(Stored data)

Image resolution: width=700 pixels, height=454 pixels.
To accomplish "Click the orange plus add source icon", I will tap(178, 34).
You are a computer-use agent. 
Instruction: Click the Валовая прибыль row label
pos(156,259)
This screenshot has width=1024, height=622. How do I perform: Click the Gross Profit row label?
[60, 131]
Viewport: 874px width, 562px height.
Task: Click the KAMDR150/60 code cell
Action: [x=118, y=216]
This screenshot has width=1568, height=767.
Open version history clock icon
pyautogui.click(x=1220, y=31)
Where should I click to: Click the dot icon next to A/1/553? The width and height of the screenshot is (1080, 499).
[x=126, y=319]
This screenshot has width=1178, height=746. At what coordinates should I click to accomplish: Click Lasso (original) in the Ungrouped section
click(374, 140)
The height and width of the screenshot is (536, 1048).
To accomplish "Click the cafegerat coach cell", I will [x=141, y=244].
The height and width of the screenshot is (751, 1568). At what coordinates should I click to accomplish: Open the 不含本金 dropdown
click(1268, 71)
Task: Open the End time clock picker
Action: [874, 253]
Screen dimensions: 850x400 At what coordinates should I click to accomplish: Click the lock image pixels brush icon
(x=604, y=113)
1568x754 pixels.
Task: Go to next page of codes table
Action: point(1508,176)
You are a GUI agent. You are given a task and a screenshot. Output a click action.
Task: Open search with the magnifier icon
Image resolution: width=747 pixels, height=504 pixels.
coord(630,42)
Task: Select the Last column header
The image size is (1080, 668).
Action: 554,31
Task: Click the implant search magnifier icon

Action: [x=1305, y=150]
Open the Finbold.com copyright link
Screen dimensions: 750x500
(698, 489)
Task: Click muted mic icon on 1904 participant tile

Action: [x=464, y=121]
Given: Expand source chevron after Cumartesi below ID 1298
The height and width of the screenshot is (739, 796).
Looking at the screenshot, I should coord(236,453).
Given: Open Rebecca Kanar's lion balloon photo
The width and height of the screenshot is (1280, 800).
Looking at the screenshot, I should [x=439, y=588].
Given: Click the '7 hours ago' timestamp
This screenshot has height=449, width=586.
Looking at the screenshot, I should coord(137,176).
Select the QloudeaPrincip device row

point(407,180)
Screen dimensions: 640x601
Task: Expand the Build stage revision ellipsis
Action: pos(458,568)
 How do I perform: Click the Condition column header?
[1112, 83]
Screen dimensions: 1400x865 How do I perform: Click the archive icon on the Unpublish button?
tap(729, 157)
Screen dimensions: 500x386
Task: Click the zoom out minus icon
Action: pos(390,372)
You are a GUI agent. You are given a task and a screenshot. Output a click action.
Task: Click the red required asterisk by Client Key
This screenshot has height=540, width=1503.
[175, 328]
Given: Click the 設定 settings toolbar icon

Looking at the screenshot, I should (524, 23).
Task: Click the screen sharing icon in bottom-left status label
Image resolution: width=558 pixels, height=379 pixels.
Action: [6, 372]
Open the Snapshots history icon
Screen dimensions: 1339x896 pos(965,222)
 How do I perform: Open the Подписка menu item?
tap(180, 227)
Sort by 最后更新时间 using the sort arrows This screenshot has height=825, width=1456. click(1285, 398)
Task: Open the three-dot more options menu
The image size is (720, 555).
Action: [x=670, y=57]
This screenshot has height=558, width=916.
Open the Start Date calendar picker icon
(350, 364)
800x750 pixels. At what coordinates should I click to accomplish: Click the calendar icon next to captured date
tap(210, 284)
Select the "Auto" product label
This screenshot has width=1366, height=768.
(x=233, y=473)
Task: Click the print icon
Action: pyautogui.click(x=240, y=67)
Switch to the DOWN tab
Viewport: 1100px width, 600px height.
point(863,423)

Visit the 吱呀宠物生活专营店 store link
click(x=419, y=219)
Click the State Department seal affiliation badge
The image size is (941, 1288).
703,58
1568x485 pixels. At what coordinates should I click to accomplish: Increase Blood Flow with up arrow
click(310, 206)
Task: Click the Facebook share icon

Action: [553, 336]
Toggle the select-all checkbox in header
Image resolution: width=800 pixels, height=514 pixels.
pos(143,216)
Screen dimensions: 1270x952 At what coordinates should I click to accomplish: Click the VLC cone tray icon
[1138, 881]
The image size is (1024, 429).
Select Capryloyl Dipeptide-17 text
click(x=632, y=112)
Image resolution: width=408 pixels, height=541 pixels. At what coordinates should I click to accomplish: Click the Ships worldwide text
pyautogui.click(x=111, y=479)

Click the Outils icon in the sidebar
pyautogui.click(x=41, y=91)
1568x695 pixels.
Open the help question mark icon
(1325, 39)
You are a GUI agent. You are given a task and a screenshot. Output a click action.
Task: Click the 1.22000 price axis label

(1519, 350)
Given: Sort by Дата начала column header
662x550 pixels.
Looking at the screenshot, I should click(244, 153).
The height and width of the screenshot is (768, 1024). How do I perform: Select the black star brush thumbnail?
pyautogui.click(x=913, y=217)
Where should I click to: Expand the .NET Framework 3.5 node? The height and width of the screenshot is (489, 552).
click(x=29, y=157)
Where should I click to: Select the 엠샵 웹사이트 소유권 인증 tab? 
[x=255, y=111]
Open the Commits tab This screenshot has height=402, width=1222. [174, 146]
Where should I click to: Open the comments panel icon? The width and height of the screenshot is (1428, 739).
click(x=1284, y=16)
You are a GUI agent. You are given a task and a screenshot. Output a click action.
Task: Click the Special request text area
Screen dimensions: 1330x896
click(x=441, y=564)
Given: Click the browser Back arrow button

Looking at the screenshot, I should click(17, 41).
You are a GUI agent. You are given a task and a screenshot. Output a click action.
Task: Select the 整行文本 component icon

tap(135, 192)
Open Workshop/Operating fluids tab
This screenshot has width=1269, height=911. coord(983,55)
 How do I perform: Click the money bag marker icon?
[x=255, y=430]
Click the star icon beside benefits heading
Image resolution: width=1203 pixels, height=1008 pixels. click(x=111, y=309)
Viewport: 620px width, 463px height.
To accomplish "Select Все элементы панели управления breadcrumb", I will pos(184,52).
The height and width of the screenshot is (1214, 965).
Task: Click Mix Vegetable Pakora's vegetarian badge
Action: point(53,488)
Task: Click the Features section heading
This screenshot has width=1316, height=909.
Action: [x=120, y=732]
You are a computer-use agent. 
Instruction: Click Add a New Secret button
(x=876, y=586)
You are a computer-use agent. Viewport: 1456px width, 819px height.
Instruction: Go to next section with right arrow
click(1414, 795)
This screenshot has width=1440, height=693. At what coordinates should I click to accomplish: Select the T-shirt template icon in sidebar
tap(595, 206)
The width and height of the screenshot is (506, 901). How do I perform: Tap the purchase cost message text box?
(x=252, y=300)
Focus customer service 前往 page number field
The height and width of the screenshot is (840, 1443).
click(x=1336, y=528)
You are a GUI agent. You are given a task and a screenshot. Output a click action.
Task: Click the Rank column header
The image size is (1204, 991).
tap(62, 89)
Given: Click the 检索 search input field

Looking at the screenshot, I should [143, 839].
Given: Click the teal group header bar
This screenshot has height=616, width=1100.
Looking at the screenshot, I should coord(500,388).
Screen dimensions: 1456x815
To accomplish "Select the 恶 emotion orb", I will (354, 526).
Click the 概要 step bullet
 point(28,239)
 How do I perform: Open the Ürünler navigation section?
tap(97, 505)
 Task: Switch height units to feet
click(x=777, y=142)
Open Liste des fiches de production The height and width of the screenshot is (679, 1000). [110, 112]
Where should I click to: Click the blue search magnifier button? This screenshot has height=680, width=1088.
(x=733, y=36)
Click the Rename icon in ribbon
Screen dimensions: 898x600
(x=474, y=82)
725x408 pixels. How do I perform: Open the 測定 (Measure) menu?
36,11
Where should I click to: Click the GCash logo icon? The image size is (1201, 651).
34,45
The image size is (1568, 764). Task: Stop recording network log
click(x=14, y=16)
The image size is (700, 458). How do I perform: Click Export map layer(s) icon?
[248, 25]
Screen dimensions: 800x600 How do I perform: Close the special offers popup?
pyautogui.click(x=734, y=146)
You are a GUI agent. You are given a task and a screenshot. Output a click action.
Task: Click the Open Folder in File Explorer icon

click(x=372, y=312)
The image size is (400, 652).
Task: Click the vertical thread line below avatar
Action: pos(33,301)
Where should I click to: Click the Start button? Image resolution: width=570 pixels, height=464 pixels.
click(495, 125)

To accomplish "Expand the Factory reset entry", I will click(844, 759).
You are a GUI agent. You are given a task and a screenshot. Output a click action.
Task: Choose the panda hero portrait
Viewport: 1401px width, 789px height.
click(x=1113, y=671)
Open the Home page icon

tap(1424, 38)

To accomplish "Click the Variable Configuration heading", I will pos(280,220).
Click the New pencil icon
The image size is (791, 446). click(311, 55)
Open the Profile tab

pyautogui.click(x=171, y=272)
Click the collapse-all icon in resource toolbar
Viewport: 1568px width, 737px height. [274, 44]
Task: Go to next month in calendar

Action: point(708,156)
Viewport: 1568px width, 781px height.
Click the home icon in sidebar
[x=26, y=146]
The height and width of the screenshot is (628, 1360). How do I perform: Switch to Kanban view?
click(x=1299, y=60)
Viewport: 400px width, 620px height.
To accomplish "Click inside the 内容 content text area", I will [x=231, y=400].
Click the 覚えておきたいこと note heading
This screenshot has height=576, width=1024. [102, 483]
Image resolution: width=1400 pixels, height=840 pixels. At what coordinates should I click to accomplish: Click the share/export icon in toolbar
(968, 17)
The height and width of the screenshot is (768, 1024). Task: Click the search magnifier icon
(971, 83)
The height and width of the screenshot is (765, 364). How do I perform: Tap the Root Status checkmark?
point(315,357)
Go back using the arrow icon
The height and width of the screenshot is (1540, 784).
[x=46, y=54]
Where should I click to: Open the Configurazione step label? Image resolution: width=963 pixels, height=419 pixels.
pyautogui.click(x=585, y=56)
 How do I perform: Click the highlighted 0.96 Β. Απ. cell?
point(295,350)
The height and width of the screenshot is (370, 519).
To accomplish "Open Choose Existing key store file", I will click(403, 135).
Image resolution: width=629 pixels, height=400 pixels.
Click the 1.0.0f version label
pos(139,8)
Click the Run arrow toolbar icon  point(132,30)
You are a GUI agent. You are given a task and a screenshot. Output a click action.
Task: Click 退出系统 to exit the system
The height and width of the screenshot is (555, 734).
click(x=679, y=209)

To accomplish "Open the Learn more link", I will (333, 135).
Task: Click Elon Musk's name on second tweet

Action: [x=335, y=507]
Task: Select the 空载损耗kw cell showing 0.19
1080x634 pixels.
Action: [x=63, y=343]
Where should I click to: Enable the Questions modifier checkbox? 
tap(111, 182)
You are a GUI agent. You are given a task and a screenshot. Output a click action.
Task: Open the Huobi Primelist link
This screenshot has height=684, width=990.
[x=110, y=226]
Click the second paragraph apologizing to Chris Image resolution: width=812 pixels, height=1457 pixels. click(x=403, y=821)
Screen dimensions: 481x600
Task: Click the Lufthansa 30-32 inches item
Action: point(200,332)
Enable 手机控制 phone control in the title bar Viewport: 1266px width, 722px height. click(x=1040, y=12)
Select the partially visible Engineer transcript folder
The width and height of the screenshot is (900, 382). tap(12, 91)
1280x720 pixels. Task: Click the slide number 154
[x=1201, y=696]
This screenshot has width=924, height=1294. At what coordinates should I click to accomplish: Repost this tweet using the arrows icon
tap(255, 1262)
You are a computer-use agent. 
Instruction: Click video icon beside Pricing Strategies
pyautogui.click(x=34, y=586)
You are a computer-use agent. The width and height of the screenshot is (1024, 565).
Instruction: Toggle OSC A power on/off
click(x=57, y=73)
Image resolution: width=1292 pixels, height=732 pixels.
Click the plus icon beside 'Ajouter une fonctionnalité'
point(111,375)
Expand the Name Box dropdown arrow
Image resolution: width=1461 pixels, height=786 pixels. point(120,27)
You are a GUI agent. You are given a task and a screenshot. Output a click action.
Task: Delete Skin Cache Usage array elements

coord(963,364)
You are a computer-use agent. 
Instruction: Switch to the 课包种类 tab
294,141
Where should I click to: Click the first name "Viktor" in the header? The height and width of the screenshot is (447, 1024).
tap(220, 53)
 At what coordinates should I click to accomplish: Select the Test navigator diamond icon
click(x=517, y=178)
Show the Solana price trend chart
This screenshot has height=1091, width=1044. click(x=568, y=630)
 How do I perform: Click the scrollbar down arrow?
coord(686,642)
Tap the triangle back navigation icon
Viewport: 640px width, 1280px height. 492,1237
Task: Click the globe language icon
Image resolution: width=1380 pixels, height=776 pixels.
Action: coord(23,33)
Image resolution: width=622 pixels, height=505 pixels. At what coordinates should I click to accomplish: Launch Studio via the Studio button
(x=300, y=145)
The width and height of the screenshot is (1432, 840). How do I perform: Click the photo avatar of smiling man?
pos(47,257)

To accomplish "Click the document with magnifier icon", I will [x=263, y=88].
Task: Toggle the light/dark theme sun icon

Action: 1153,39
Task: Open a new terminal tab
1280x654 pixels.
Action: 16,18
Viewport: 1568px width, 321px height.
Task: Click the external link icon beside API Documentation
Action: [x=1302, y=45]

▶ [WHAT YOU NEED TO DO] Which lines of the data hold the string "Sort"? Return each of them.

▶ [SOLUTION TO THIS EXERCISE]
Sort by 最后更新时间 using the sort arrows This screenshot has height=825, width=1456. click(1285, 398)
Given: Sort by Дата начала column header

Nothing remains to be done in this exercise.